Available records:
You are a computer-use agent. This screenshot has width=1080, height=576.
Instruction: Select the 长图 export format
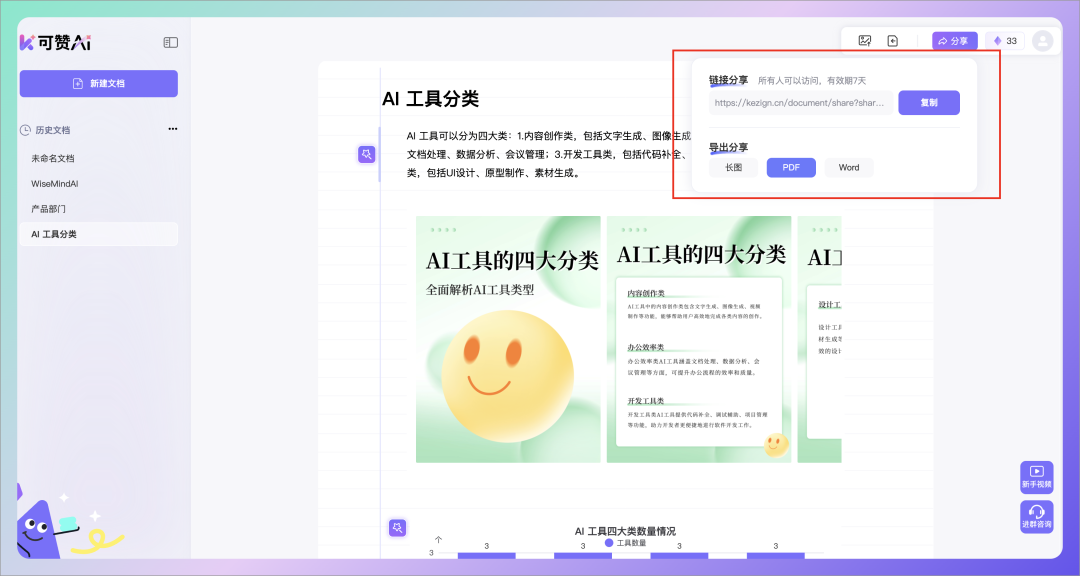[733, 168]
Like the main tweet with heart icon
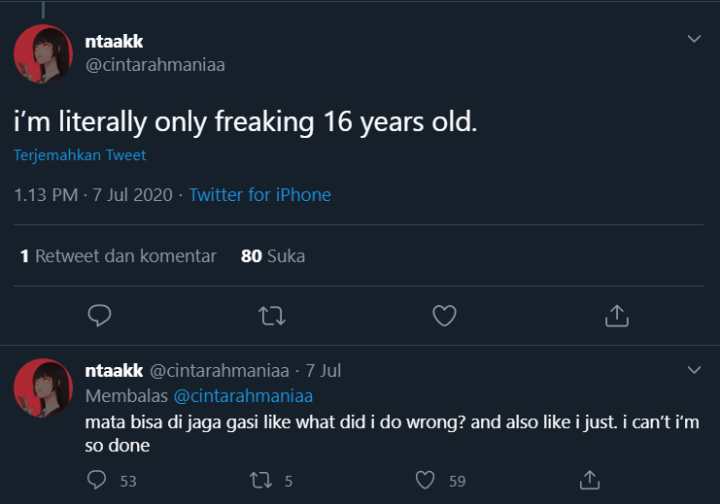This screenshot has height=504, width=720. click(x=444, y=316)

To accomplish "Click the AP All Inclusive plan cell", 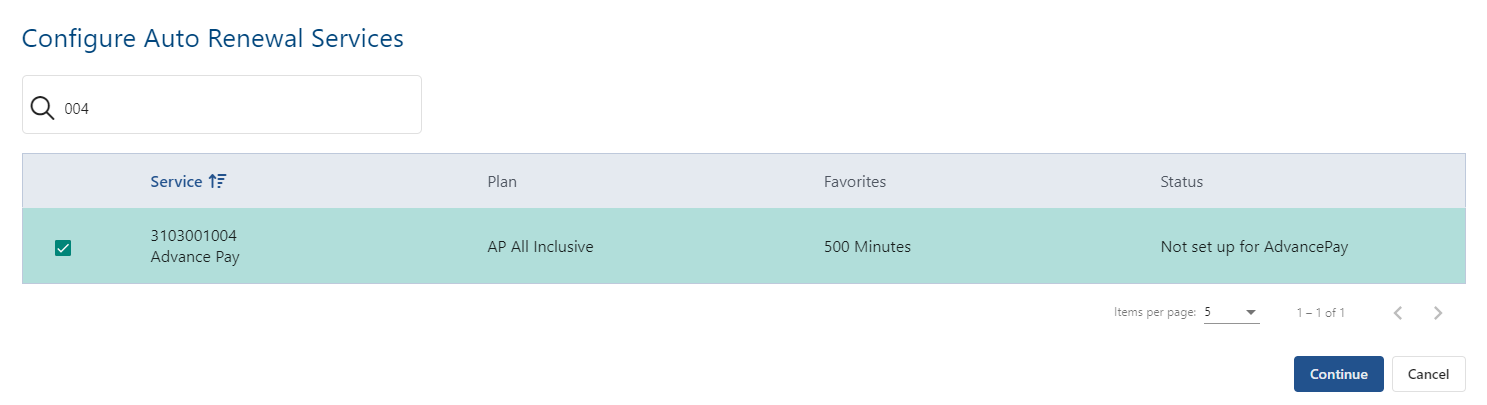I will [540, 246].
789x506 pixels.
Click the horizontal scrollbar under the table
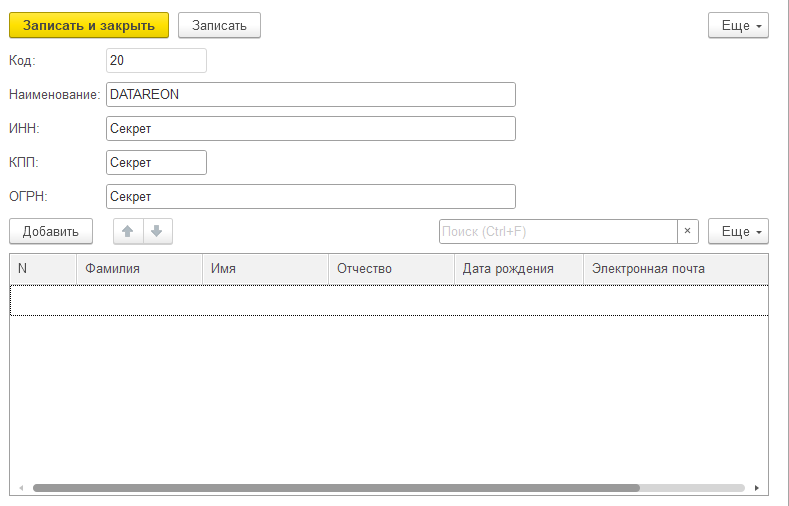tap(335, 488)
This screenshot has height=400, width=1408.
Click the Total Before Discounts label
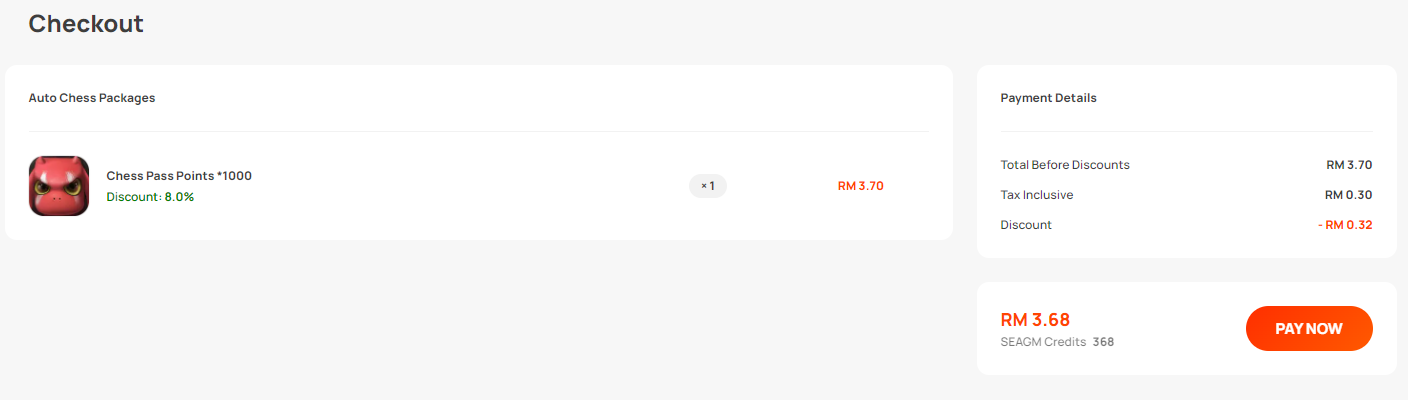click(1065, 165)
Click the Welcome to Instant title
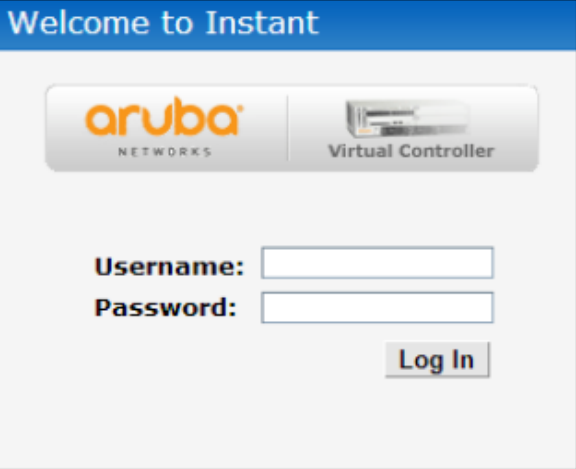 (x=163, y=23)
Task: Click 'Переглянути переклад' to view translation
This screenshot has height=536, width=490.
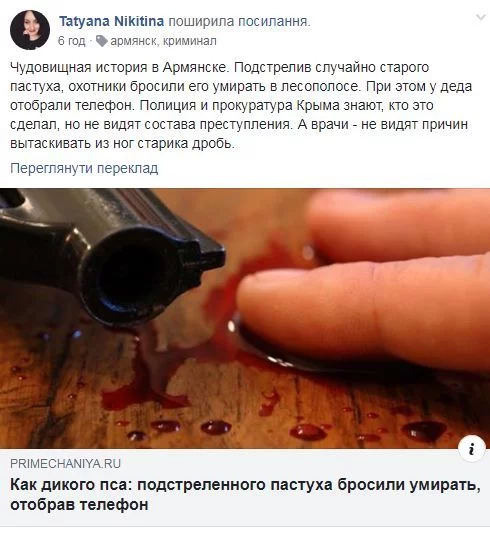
==
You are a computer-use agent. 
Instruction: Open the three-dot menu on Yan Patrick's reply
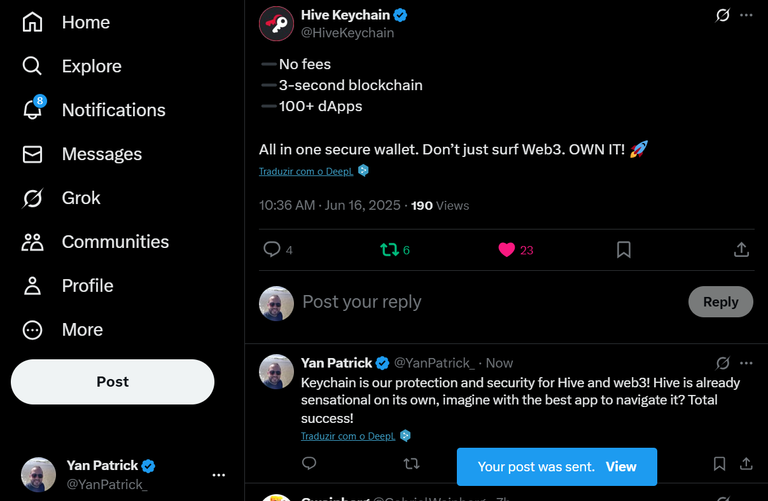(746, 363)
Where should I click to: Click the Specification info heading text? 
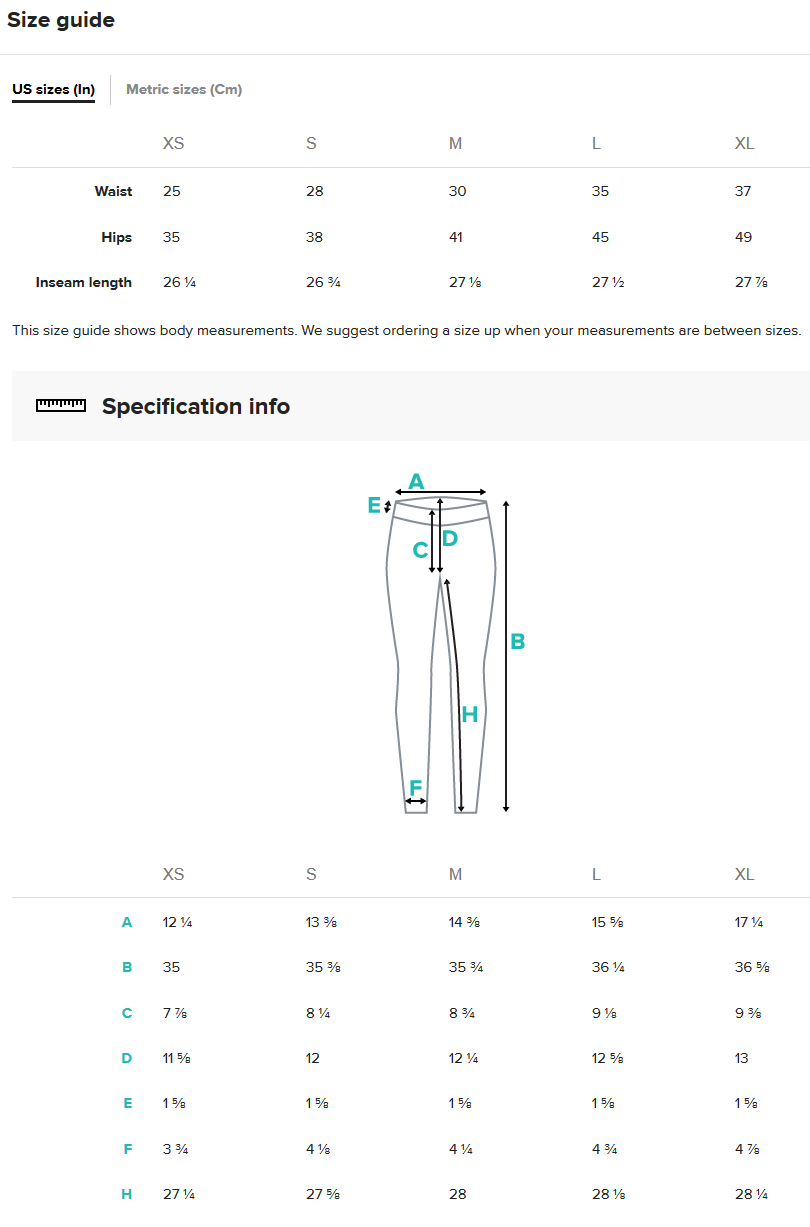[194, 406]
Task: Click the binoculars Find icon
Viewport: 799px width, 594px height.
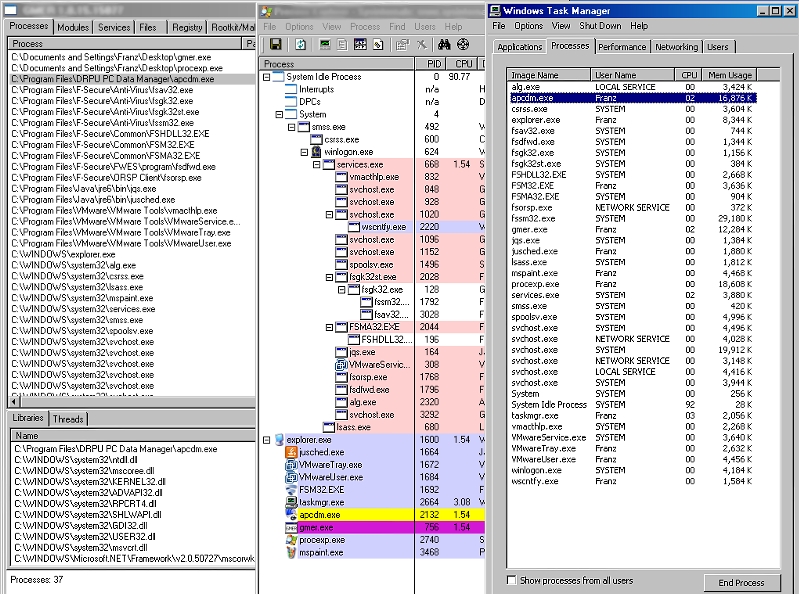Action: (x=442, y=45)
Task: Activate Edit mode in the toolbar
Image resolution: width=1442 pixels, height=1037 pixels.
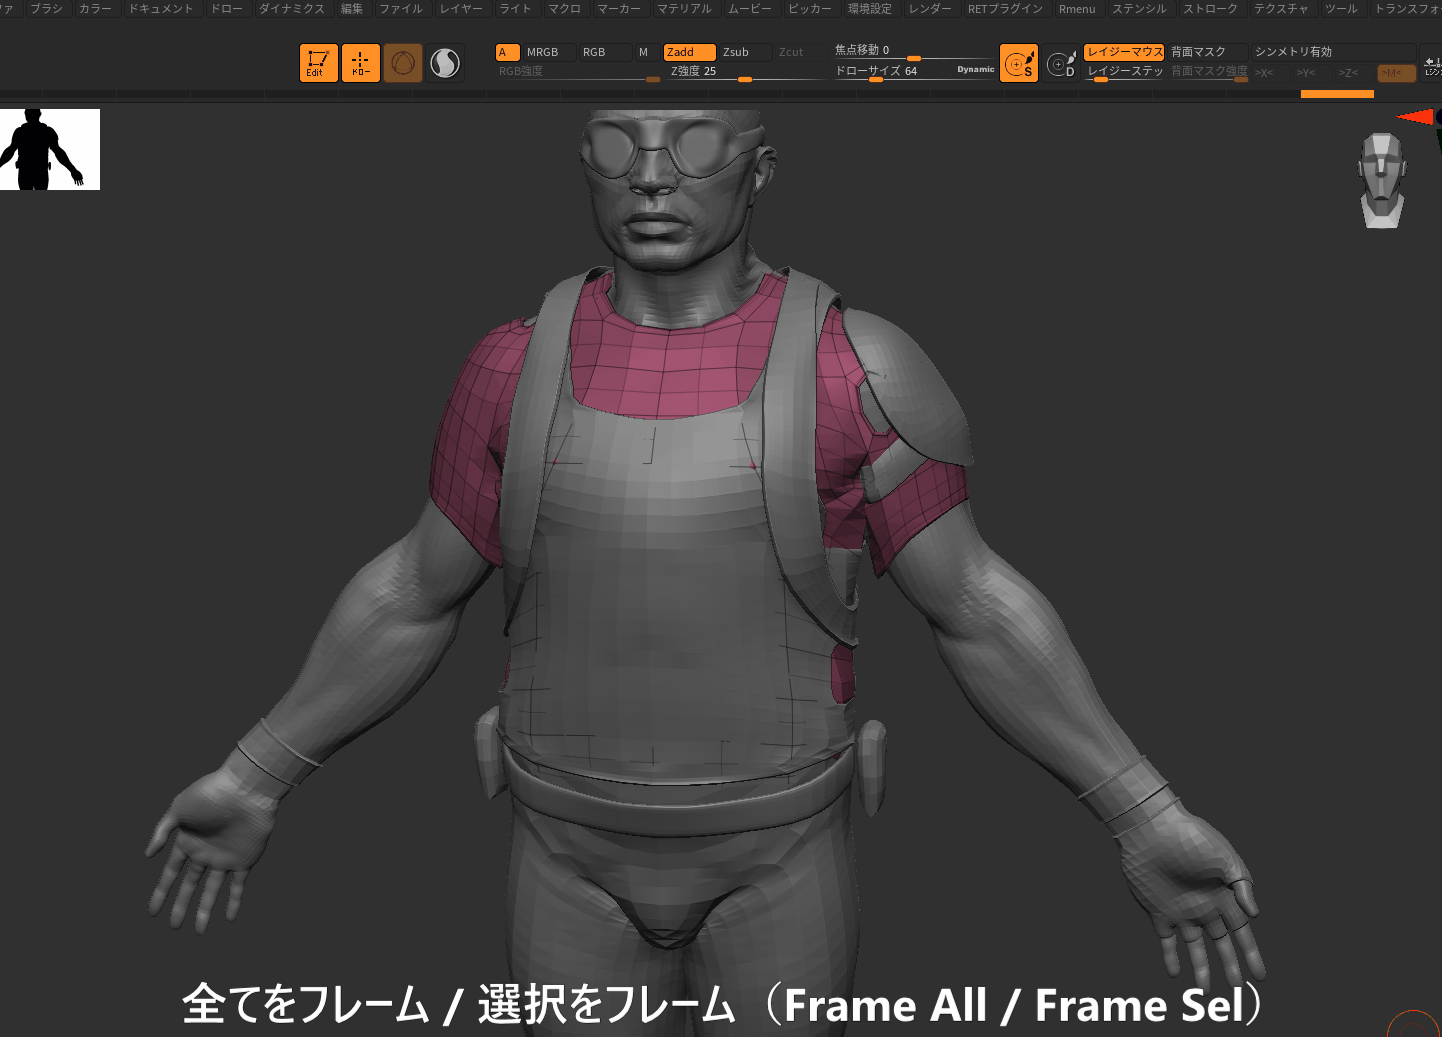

The problem: What are the lines in the records above, word for word, from the one containing "789x506 pixels." through the one containing "This screenshot has height=536, width=490.", both ends included and pictures left out?

Exercise solution:
789x506 pixels.
Click the horizontal scrollbar under the table
tap(335, 488)
This screenshot has height=400, width=1408.
Click the Total Before Discounts label
click(1065, 165)
Click the Welcome to Instant title
 (x=163, y=23)
Task: Click 'Переглянути переклад' to view translation
This screenshot has height=536, width=490.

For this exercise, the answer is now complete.